Bin Laden’s Death Ends a Cycle in the Middle East

Strategic redeployment. The U.S. now has new global priorities, located in Asia. The tightening of military spending is unavoidable.

The elimination of Osama bin Laden is an example of global political reach, which validates and ratifies a previous event of great strategic significance. It is about the complete irrelevance — of him and his organization, al-Qaida — in the wave of insurrection that traveled throughout the Middle East, in particular the Arab world, after the events in Tunisia, with its epicenter in Egypt, the political, cultural and intellectual axis of the region.

From the outside, the disappearance of bin Laden closes the cycle of wars in the greater Middle East — Iraq, Afghanistan, Libya — that the U.S. triggered in response to the combined terror attacks of Sept. 11, 2001, that caused more than 3,000 civilian deaths and made up the largest and most effective strategic blow in its history.

In the immediate future, it’s probable that the U.S. will accelerate its date of withdrawal for troops in Afghanistan that begins in July of this year and should conclude, at the latest, in 2014. That year also marks the complete withdrawal of all NATO forces, which constitute 49 countries.

This anticipated withdrawal would converge with the beginning of public negotiations with the Taliban (secret ones began two years ago) to find a political and non-military solution in the framework of an international agreement that five large neighbors of Afghanistan will participate in — primarily, China, Russia, India, Pakistan, and by extension — and in an implicit way, at least initially — also Iran.

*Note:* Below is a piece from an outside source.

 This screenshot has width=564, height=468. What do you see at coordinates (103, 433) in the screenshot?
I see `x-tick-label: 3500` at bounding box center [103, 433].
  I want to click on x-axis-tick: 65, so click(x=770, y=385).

The closure of the cycle of wars in the Middle East leads the U.S. to set a new order of global priorities, situated in the axis of the world system after the crisis of 2008 and 2009, which is Asia — China and India — in the first place and in other emergent countries, primarily Brazil.

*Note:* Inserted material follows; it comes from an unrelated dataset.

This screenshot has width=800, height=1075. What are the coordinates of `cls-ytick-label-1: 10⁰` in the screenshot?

In this context, Osama bin Laden — after his physical disappearance — transforms into a historical figure of the first half of the 21st century, who was not only strategically defeated by American Navy SEAL commandos, but also by the insurrectionary wave of civil society that irreversibly transformed the Middle East. Thus, in the second decade of the century, bin Laden becomes a footnote in a page of world history.

In respect to Pakistan, it must be warned that the U.S. will not break its relations with the government in Islamabad, and less so with the Pakistani military — the only national institution in the country — for its omission in the search for the whereabouts of bin Laden, because its participation is essential for peace negotiations in Afghanistan. The new order of American priorities implicates a new foreign policy, with an axis on China, in the deliberate search of the construction of the G-2. It also requires a new pay structure for defense that significantly reduces the annual $800 billion that is spent on defense and security, a higher rate than the rest of the world, combined.

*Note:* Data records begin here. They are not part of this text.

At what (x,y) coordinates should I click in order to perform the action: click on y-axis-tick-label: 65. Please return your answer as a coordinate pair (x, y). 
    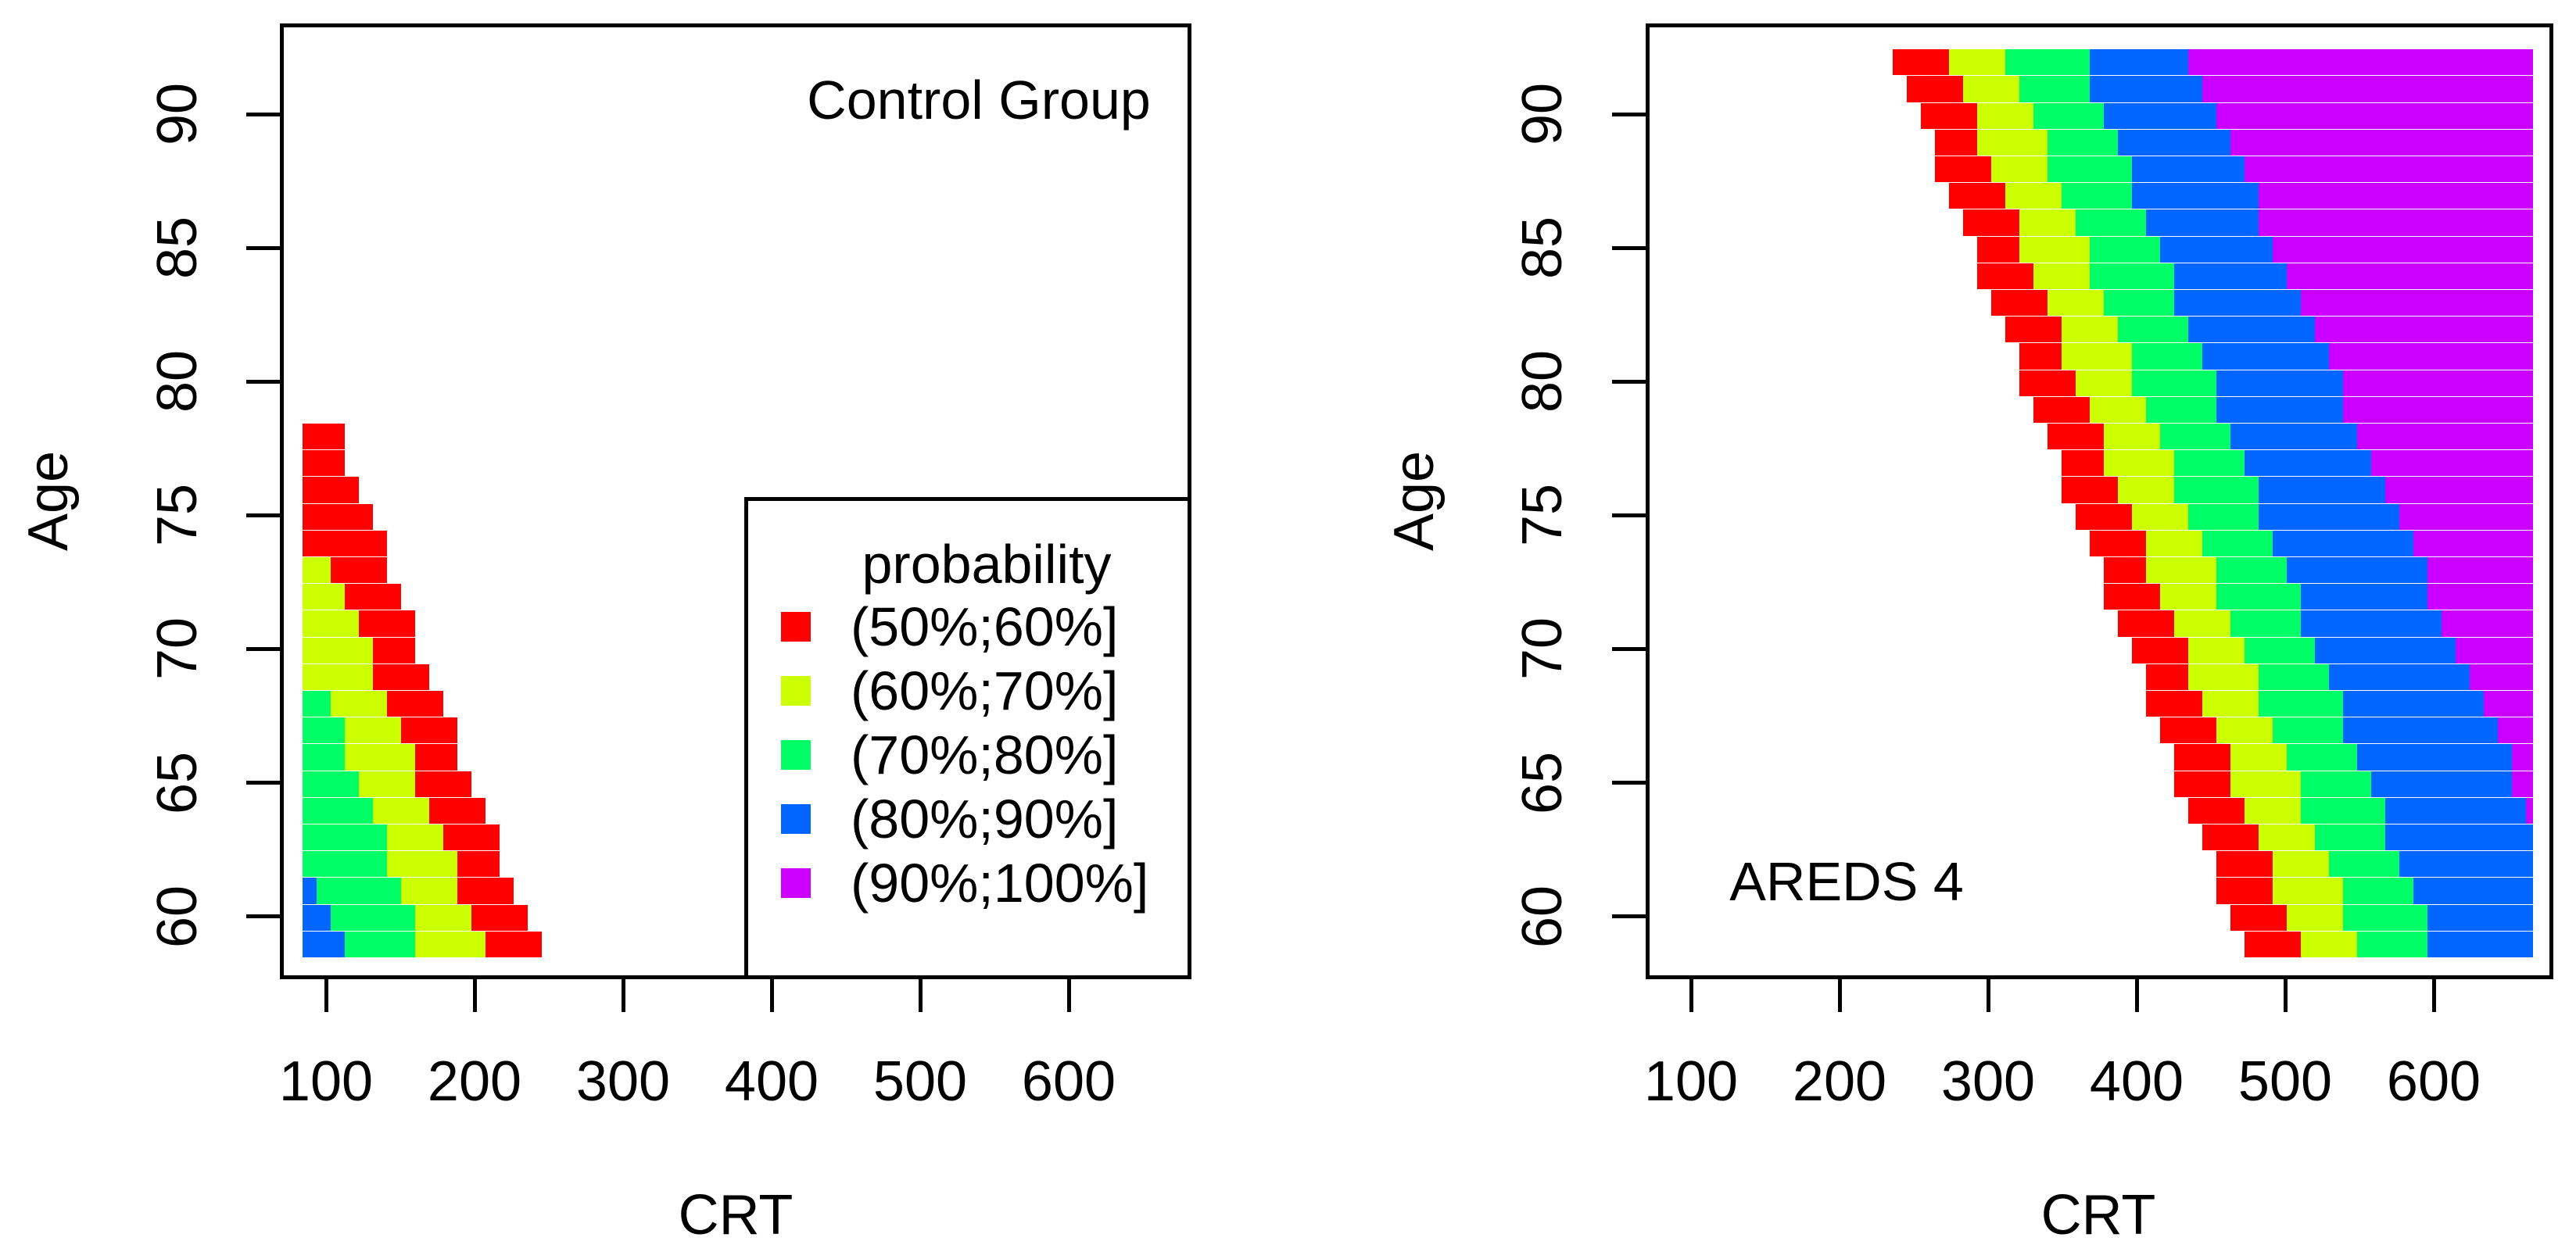
    Looking at the image, I should click on (1542, 782).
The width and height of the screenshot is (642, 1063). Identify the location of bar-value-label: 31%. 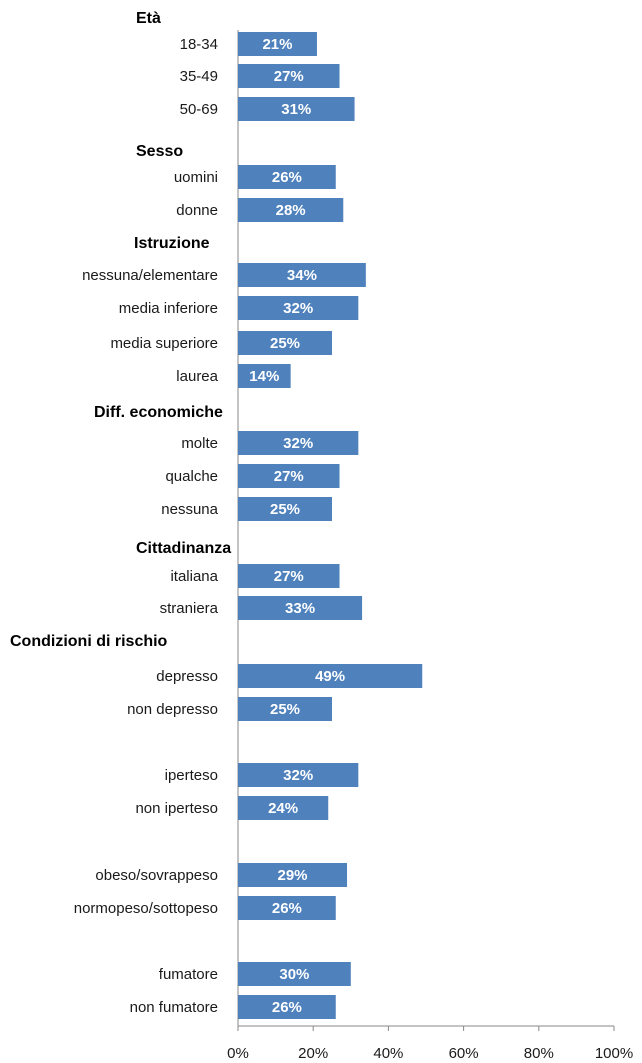
(296, 110).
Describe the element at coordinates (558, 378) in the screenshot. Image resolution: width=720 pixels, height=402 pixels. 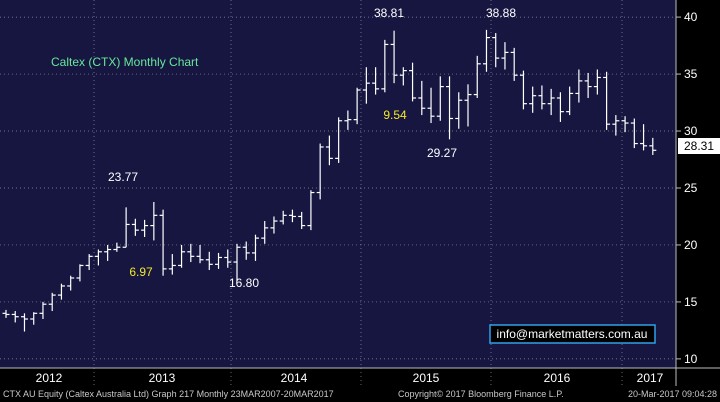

This is what Obama intends to do: He proposes reducing the expenses of the state sector by $400 billion by 2023, which would take 5.4 percent of GDP, less than 3 percent during that period. A reduction of that magnitude is equivalent to a complete demobilization of entire segments of the military establishment, similar to those tried and tested by the U.S. in other post-war situations (1946-1992).

Since 1998-2000, the budget of the Pentagon has risen 54 percent in real terms, the highest level of expansion in 50 years. If you add up the costs of the war in Afghanistan and Iraq, the real increase is more than 100 percent, a higher peak than the increase of the Kennedy (missile crisis, 1962), Johnson (Vietnam War, 1964-1975) and Reagan (final stage of the Cold War) years combined.

The elimination of Osama bin Laden implicates the end of an era in the world and becomes a point of inflection for the unavoidable adjustment of the U.S. before a qualitatively new situation.